* DIRECTION A *
Rewrite the stretch of the forum thread from "British philosopher, Thomas" through "And The Sea_?)", changing "forum" to "message board".

* TEXT PASSAGE *
Waiting hopefully for your initial responses 
best wishes,
Dreamer

----------


## mono

Hello, Dreamer, welcome to the forum.  :Smile: 
You have chosen a very interesting topic, featuring a brilliant piece of work, William Golding's _Lord Of The Flies_. I entirely agree that a 'theme of fear' engulfs the plot of the novel, especially that all of the characters show such young age - perhaps, while being exposed to such brutal survival methods and means, and developing seemingly rudimentary politics, the series of events may have exacerbated some of the underlying instinct of human nature.
British philosopher, Thomas Hobbes once theorized the three aspects that motivate human actions most (especially associated with instinct): greed, fear, and envy. Whether I agree or not seems to fit in a different forum thread, but his theory, I feel, greatly applies to your hypothesis. At a time when survival comes with much difficulty and diligence, one could easily find Hobbes' three states of mind applicable in any means to the end (survival).
You may also find this thread informative. The forum book club nominated to read _Lord Of The Flies_ months ago:
http://www.online-literature.com/for...ead.php?t=3853

(by the way, I love the signature of Ernest Hemingway - did the quote come from _The Old Man And The Sea_?)

----------


## ParanoidAndroid

I think that there are different levels of fear in Golding's novel. I think he does this to make the theme of fear as explicit as possible. Of course, there are the children who are in a state of fear, because of suddenly being thrust into new surroundings. 

And halfway through the story, the scope widens. 

At the beginning, the character Piggy mentions that there is a war going on. In the third or fourth chapter, the corpse of a dead paratrooper drops from the sky on to the island. The cause of the paratrooper's death is of course, war. But then again, isn't that the same thing that caused the children to be stranded on the island in the first place? 

And at the end of the novel, the island is scroched as Jack's tribe hunts down Ralph. Finally, Ralph lands at the feet of a naval officer. In this scene, Golding includes in his description of the naval officer; his badges and a gun, which the officer is about to draw. And also, he gives a brief description of the guns on the officer's ship. 

There is a sort of transition her; when the reader thinks that Ralph and the otehr kids have escaped violence and "returned" to civilization, we are shown that "civilization" is actually no better than the savage lives the children were living. 

This brings into question; what is the cause of all these? 

There were two main conflicts unfolding simultaneously in the novel; one was that of Jack's tribe's effort to stake Ralph's head on a stick and another, a global war. Both of these conflicts are rooted in fear. The conflict on the island was rooted in the fear and paranoia caused by the children's inability to adapt to their new surroundings. The global conflict, was caused by the fear and paranoia caused by dsitrust among nations. 

Of course, like the conflict on the island, the gobal conflict might have followed the pattern of evolving from fear, and then having leaders who inject greed into this fear, like Jack did, resulting in conflict. 

Ultimately, the theme of fear is stated by Golding to drive home the point that fear is the root of all conflict.

Oops. I might have gone wrong somewhere. Please correct me if I'm wrong. Unborn chicken voices in my head.

----------


## Dreamer

Thanks alot for your encouraging response , mono.
I think I chose this novel to make my first research paper on because I admire its themes to the highest degree. Fear is the most important theme focused on in this masterpiece by Golding.

* TASK INPUTS *
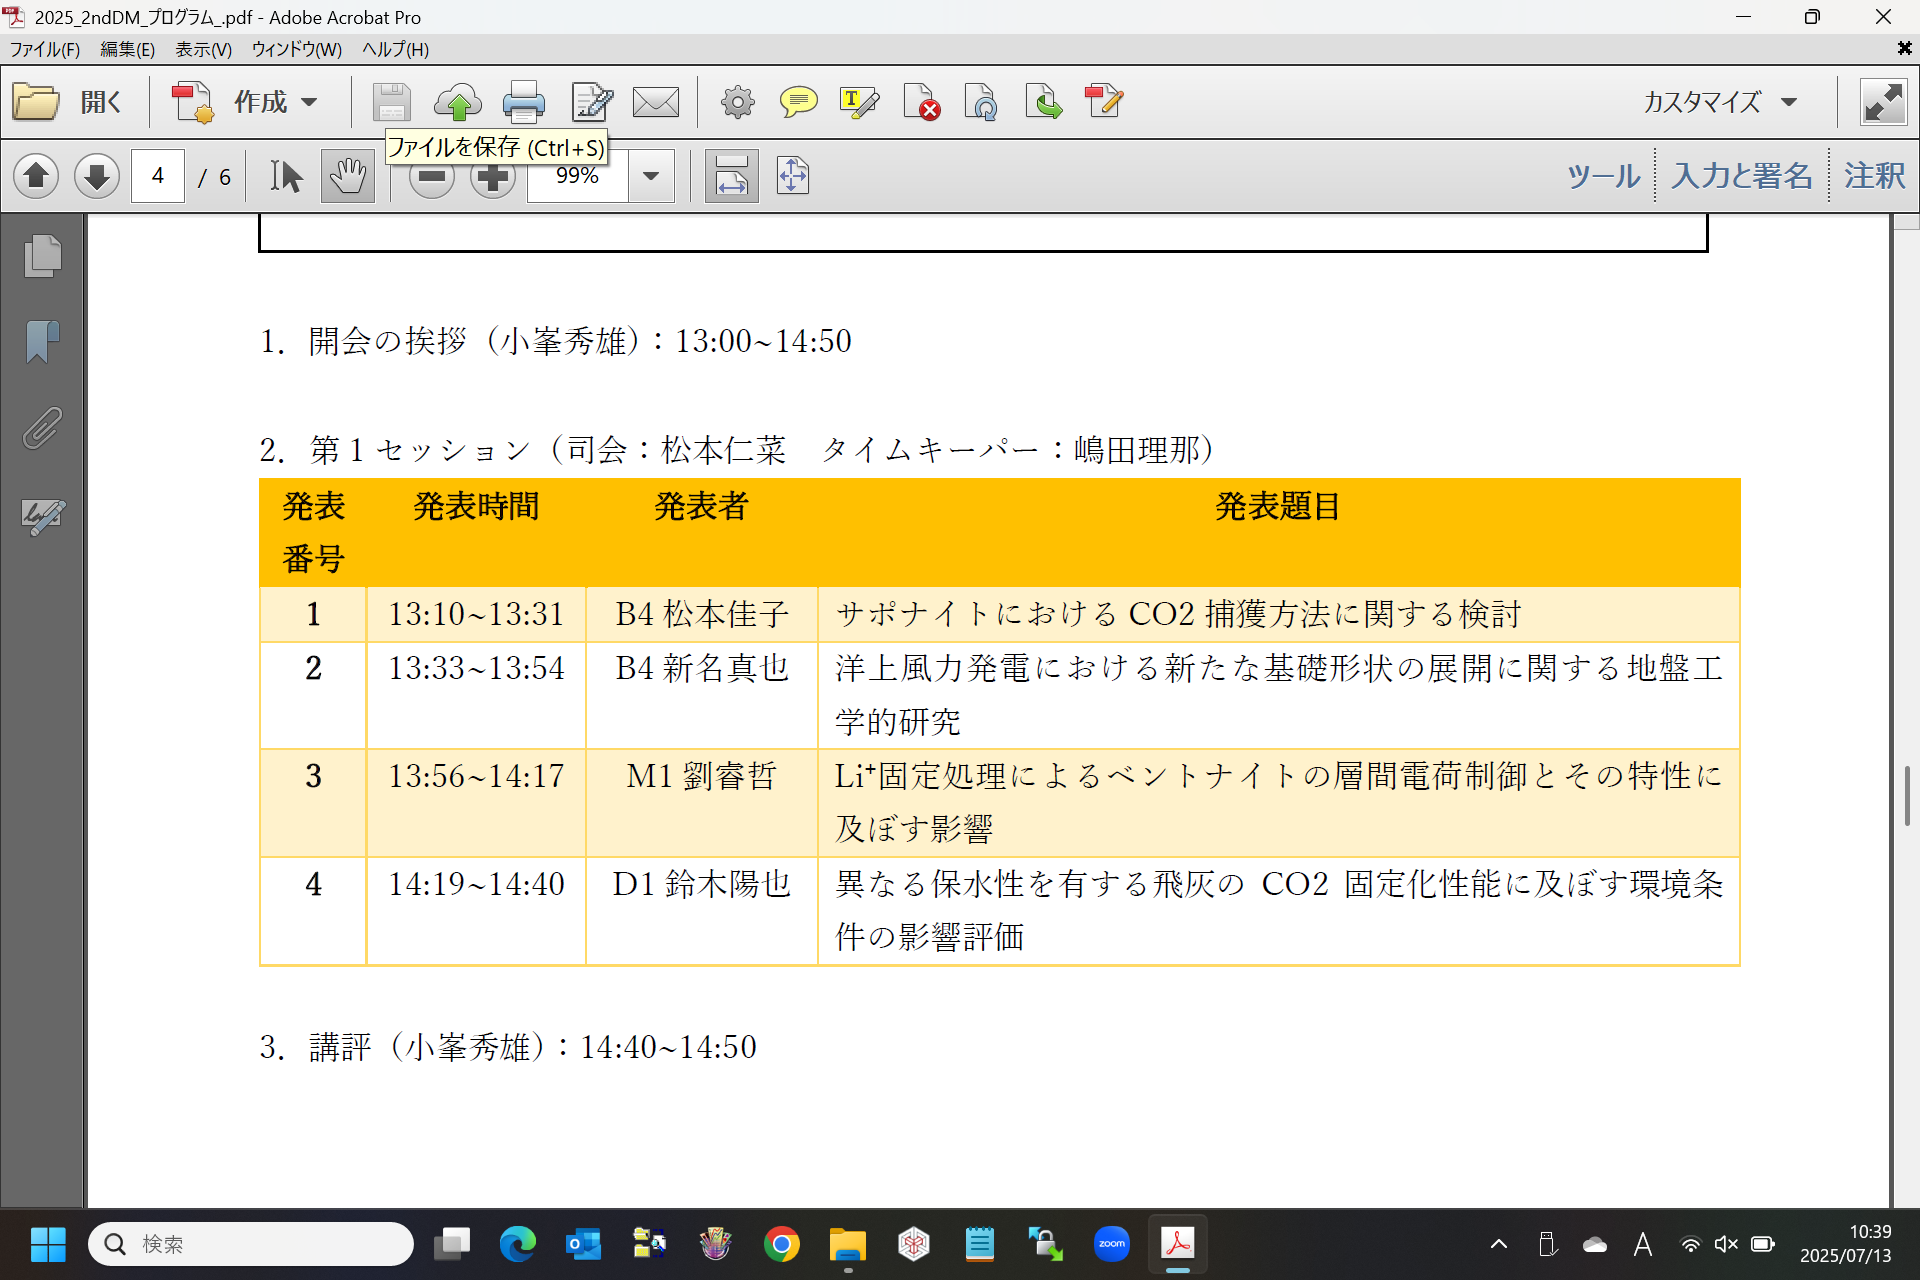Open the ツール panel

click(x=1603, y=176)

==

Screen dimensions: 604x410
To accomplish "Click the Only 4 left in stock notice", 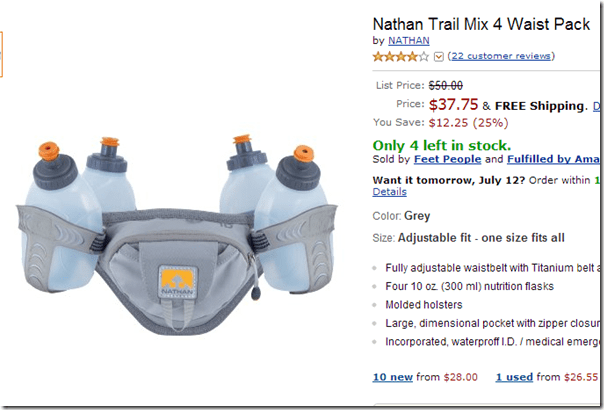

* * *

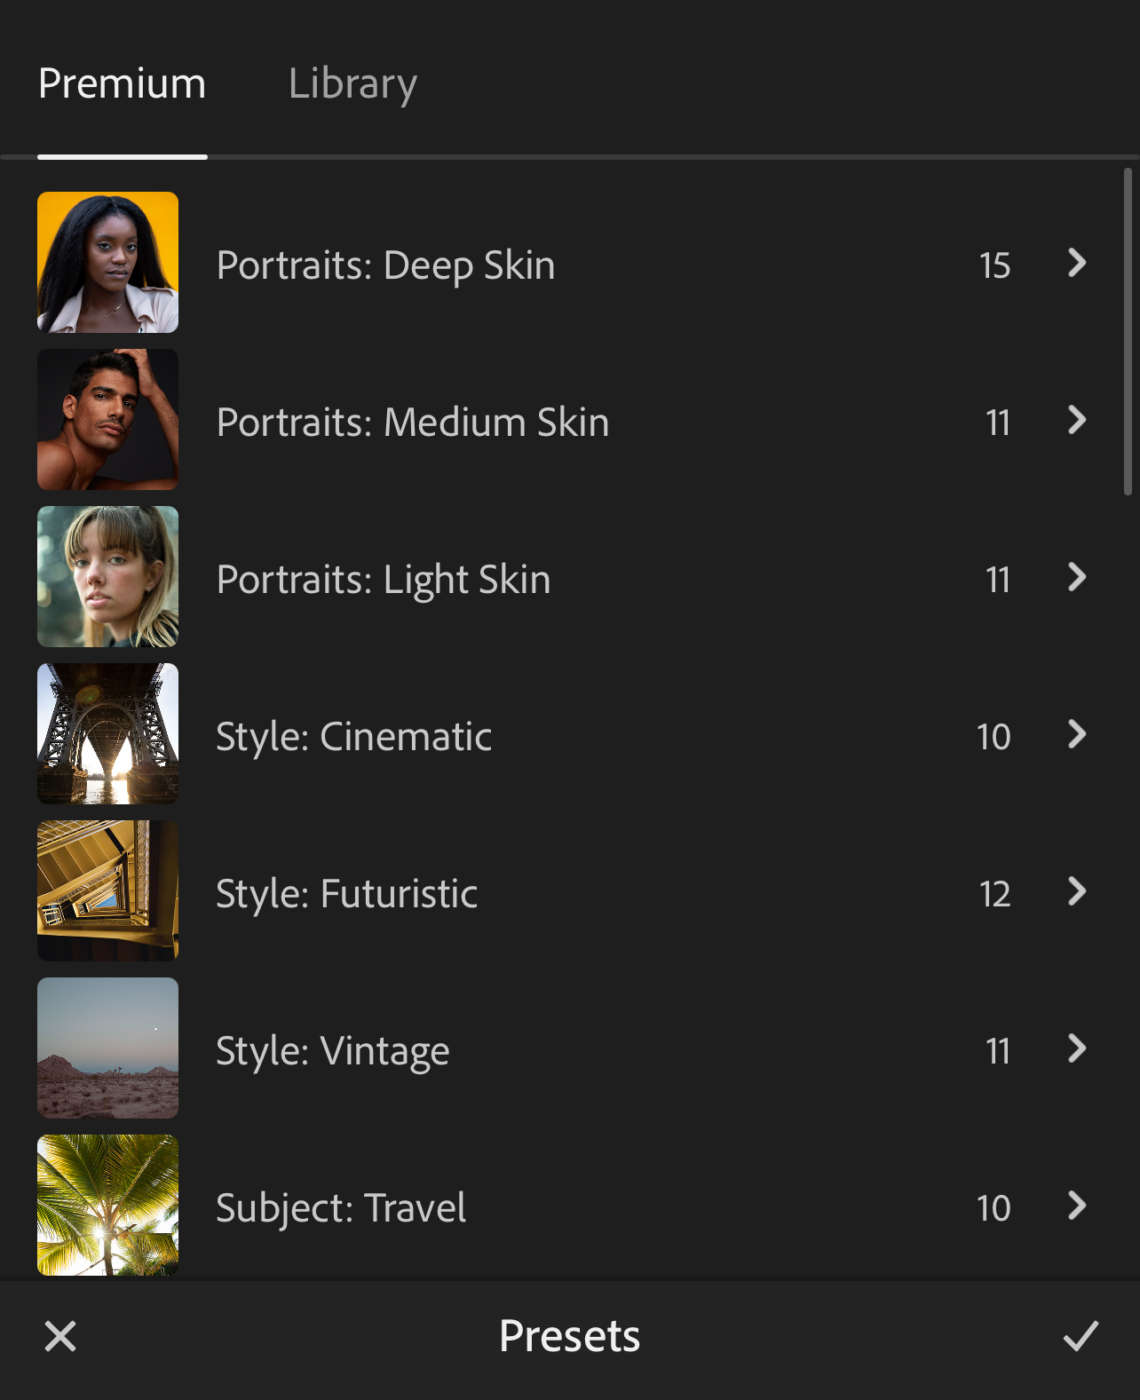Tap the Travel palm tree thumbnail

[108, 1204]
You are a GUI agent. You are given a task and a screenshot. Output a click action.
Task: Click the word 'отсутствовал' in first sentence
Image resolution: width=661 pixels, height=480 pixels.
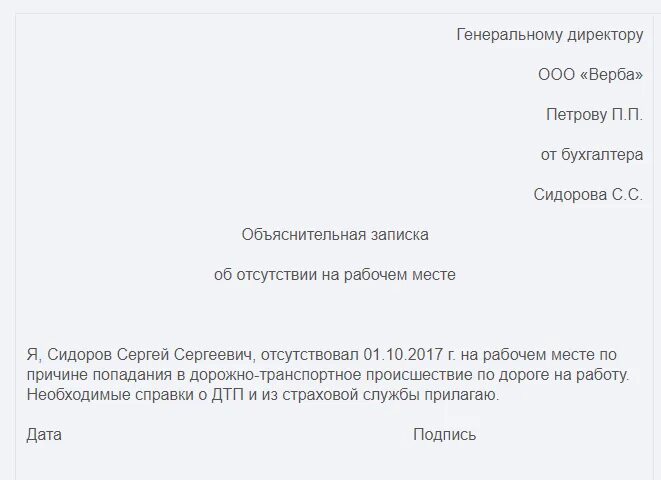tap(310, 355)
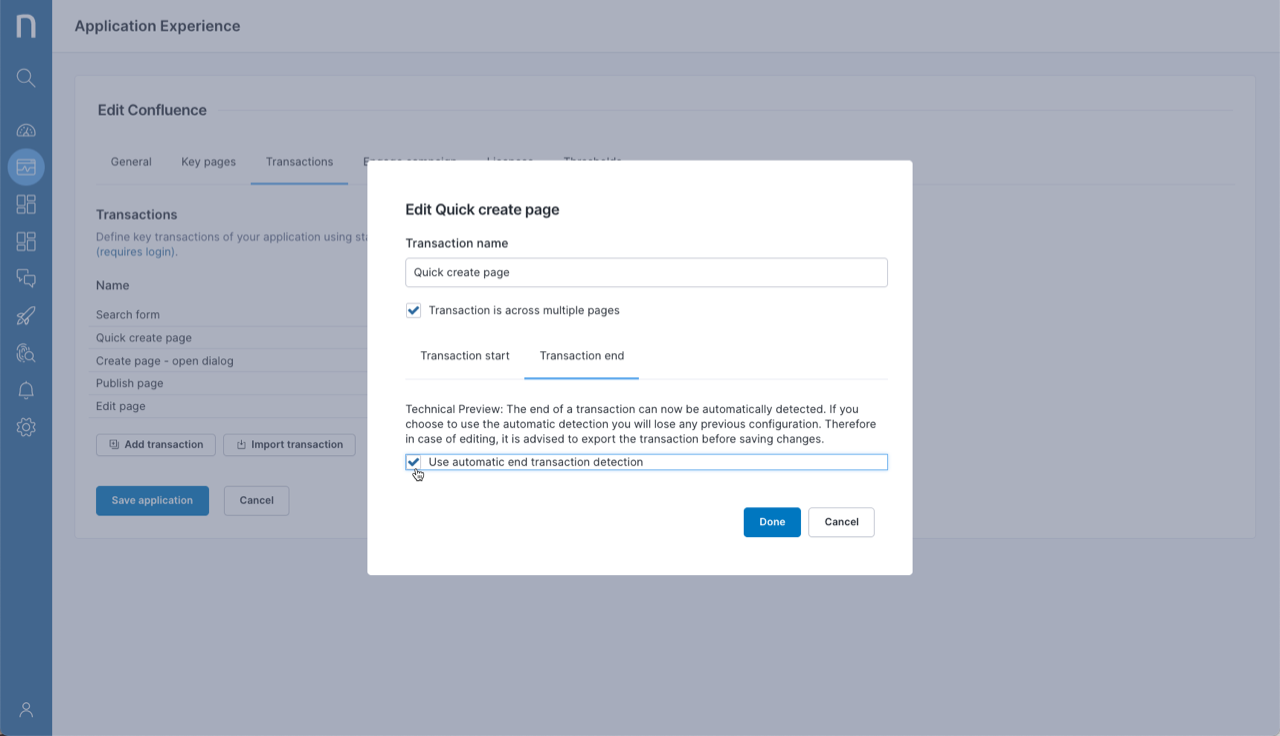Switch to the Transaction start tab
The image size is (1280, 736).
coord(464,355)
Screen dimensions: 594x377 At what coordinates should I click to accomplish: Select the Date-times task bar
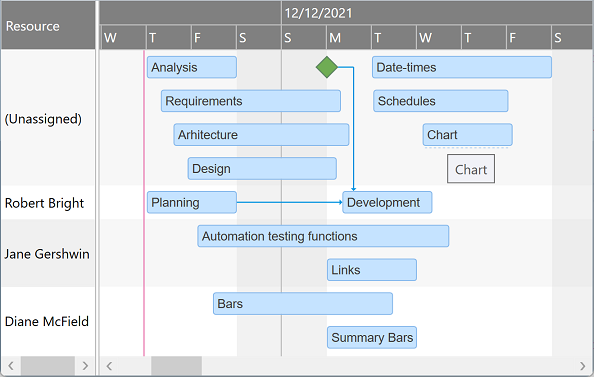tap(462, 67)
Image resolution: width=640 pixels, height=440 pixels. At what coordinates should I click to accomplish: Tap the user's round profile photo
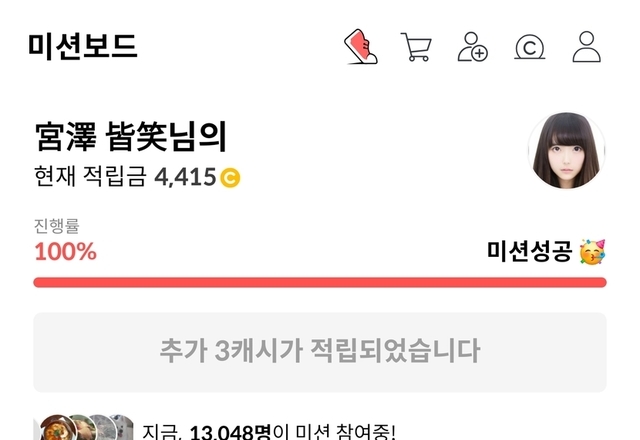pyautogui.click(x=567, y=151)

* DIRECTION B *
Pull out each line of the entries that contains the string "what". Case counts.

* FULL SOLUTION A *
British philosopher, Thomas Hobbes once theorized the three aspects that motivate human actions most (especially associated with instinct): greed, fear, and envy. Whether I agree or not seems to fit in a different message board thread, but his theory, I feel, greatly applies to your hypothesis. At a time when survival comes with much difficulty and diligence, one could easily find Hobbes' three states of mind applicable in any means to the end (survival).
You may also find this thread informative. The message board book club nominated to read _Lord Of The Flies_ months ago:
http://www.online-literature.com/for...ead.php?t=3853

(by the way, I love the signature of Ernest Hemingway - did the quote come from _The Old Man And The Sea_?)

* FULL SOLUTION B *
Screen dimensions: 594x377 At what coordinates should I click to accomplish: Select the Date-times task bar
Image resolution: width=640 pixels, height=440 pixels. At what coordinates should I click to accomplish: Tap the user's round profile photo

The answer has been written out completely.